# Information provided start

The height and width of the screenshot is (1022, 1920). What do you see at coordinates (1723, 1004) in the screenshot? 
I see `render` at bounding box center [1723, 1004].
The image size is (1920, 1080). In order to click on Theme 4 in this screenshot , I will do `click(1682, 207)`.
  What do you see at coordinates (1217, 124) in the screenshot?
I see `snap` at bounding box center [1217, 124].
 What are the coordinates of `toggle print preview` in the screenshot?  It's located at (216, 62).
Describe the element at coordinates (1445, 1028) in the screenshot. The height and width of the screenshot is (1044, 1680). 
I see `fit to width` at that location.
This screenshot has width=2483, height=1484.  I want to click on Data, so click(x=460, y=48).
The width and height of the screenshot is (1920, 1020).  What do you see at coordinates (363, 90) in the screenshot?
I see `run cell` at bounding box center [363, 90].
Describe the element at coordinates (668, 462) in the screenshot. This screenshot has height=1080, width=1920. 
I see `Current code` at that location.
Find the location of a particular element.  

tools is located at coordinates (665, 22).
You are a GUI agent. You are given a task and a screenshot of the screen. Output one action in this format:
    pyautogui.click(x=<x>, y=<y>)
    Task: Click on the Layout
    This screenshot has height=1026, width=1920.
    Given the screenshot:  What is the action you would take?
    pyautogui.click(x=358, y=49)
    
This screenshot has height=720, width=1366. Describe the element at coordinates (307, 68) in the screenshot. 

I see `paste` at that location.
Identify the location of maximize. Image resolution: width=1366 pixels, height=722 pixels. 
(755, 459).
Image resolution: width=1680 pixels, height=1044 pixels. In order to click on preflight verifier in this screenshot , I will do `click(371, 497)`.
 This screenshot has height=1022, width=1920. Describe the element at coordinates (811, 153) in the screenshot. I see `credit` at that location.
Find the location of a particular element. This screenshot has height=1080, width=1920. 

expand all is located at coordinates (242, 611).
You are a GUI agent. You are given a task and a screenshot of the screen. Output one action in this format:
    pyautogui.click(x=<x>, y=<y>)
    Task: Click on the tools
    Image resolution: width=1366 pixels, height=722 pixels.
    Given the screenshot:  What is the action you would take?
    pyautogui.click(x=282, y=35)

# Information provided end

Given instruction: Output the rows above as a JSON list of strings, with one string for each line and blank lines left out.

Solution:
[
  "The height and width of the screenshot is (1022, 1920). What do you see at coordinates (1723, 1004) in the screenshot? ",
  "I see `render` at bounding box center [1723, 1004].",
  "The image size is (1920, 1080). In order to click on Theme 4 in this screenshot , I will do `click(1682, 207)`.",
  "  What do you see at coordinates (1217, 124) in the screenshot?",
  "I see `snap` at bounding box center [1217, 124].",
  " What are the coordinates of `toggle print preview` in the screenshot?  It's located at (216, 62).",
  "Describe the element at coordinates (1445, 1028) in the screenshot. The height and width of the screenshot is (1044, 1680). ",
  "I see `fit to width` at that location.",
  "This screenshot has width=2483, height=1484.  I want to click on Data, so click(x=460, y=48).",
  "The width and height of the screenshot is (1920, 1020).  What do you see at coordinates (363, 90) in the screenshot?",
  "I see `run cell` at bounding box center [363, 90].",
  "Describe the element at coordinates (668, 462) in the screenshot. This screenshot has height=1080, width=1920. ",
  "I see `Current code` at that location.",
  "Find the location of a particular element.  ",
  "tools is located at coordinates (665, 22).",
  "You are a GUI agent. You are given a task and a screenshot of the screen. Output one action in this format:",
  "    pyautogui.click(x=<x>, y=<y>)",
  "    Task: Click on the Layout",
  "    This screenshot has height=1026, width=1920.",
  "    Given the screenshot:  What is the action you would take?",
  "    pyautogui.click(x=358, y=49)",
  "This screenshot has height=720, width=1366. Describe the element at coordinates (307, 68) in the screenshot. ",
  "I see `paste` at that location.",
  "Identify the location of maximize. Image resolution: width=1366 pixels, height=722 pixels. ",
  "(755, 459).",
  "Image resolution: width=1680 pixels, height=1044 pixels. In order to click on preflight verifier in this screenshot , I will do `click(371, 497)`.",
  " This screenshot has height=1022, width=1920. Describe the element at coordinates (811, 153) in the screenshot. I see `credit` at that location.",
  "Find the location of a particular element. This screenshot has height=1080, width=1920. ",
  "expand all is located at coordinates (242, 611).",
  "You are a GUI agent. You are given a task and a screenshot of the screen. Output one action in this format:",
  "    pyautogui.click(x=<x>, y=<y>)",
  "    Task: Click on the tools",
  "    Image resolution: width=1366 pixels, height=722 pixels.",
  "    Given the screenshot:  What is the action you would take?",
  "    pyautogui.click(x=282, y=35)"
]